RICHARD HIMELRICK is a 30-year trial lawyer. His practice centers on business litigation with an emphasis on securities cases. He chairs Tiffany & Bosco’s Civil and Commercial Litigation Department. He is listed in The Best Lawyers in America, Southwest Super Lawyers, Litigation Counsel of America, and is a member of Scribes—The American Society of Legal Writers and the Arizona State Bar Class Actions and Derivative Suits Committee.
He represents clients in business disputes in both state and federal court. His cases often involve investment fraud including the defense of administrative actions brought by securities regulators.
Rich was lead counsel for a certified class of investors who bought mortgage-backed note investments issued by two insolvent companies. See Facciola v. Greenberg Traurig, LLP, 281 F.R.D. 363 (D. Ariz. 2012). The case alleged that the notes were sold in what became a Ponzi scheme. Defendants include the issuers’ management, two national law firms that acted as securities counsel, and the lead issuer’s auditors. The case settled with the issuer’s management and securities counsel for $89 million.
Rich was also lead trial counsel for the plaintiff class in an action certified on behalf of Arizona investors who purchased stocks under Olde Discount Corporation’s “commission-free” programs. After a three week trial, the case settled during jury deliberations for $21 million, which represented a return to investors of over 115% of their out-of-pocket losses.
He was co-trial counsel for the plaintiffs in a class action filed on behalf of 11,000 investors who invested over $500 million with the Baptist Foundation of Arizona and its subsidiaries.

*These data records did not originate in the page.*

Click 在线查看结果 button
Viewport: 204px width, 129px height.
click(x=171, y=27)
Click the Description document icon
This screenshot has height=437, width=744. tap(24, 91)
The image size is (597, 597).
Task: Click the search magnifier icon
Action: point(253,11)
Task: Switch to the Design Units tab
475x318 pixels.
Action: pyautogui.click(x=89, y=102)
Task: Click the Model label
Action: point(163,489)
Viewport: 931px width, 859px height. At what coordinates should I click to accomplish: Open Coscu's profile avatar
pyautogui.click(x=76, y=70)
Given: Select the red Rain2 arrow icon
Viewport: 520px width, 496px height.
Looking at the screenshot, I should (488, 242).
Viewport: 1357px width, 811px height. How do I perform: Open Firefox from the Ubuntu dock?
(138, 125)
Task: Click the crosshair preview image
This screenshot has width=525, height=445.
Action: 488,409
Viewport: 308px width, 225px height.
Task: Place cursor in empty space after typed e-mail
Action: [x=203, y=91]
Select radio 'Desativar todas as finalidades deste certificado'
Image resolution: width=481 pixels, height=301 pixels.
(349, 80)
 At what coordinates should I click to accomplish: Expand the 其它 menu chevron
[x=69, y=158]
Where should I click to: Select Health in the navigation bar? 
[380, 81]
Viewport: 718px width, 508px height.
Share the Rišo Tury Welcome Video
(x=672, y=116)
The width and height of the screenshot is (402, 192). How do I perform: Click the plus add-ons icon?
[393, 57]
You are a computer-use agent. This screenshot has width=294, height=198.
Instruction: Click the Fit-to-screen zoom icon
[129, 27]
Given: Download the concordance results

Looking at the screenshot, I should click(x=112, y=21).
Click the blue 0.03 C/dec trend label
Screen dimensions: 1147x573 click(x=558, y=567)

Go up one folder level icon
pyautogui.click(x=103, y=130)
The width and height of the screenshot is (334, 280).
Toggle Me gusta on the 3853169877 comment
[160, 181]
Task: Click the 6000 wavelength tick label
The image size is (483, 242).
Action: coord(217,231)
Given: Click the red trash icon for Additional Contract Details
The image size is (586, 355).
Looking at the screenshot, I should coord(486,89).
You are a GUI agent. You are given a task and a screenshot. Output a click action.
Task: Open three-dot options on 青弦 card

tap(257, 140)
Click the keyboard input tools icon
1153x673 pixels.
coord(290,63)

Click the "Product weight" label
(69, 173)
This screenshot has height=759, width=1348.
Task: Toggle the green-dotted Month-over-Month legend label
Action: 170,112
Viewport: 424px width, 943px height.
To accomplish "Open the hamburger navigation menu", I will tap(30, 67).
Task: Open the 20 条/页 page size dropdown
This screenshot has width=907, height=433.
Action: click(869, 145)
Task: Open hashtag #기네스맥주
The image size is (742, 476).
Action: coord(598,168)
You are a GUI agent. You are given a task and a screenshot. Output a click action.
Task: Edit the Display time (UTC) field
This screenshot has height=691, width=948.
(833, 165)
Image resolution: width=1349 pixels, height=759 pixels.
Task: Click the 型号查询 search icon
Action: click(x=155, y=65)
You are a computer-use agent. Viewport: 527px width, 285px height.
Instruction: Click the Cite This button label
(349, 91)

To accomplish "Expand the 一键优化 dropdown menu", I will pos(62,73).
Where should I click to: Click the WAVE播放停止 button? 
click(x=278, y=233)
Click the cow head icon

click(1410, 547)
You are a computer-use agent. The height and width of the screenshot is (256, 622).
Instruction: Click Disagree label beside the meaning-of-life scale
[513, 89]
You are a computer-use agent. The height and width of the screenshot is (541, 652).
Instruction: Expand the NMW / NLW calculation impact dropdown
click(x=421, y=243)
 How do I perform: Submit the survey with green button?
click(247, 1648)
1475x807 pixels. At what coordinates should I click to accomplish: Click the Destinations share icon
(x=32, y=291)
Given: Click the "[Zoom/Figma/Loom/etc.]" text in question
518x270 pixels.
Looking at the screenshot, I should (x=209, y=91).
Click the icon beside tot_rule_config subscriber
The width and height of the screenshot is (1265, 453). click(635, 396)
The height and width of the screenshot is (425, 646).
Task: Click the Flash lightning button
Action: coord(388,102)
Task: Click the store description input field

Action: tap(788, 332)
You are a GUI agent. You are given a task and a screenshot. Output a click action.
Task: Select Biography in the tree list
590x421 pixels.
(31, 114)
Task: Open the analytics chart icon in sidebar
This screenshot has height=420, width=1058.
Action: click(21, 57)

During the sixth day of trial against BFA’s auditor, Arthur Andersen, the case settled for $217 million. The year before he was lead class counsel in a related action that led to a $21 million settlement with BFA’s outside attorneys. In another case, he represented three minority stockholders in a suit alleging shareholder oppression. For over a decade, the three plaintiffs had received only nominal dividends. The week before trial the case settled for $19.5 million.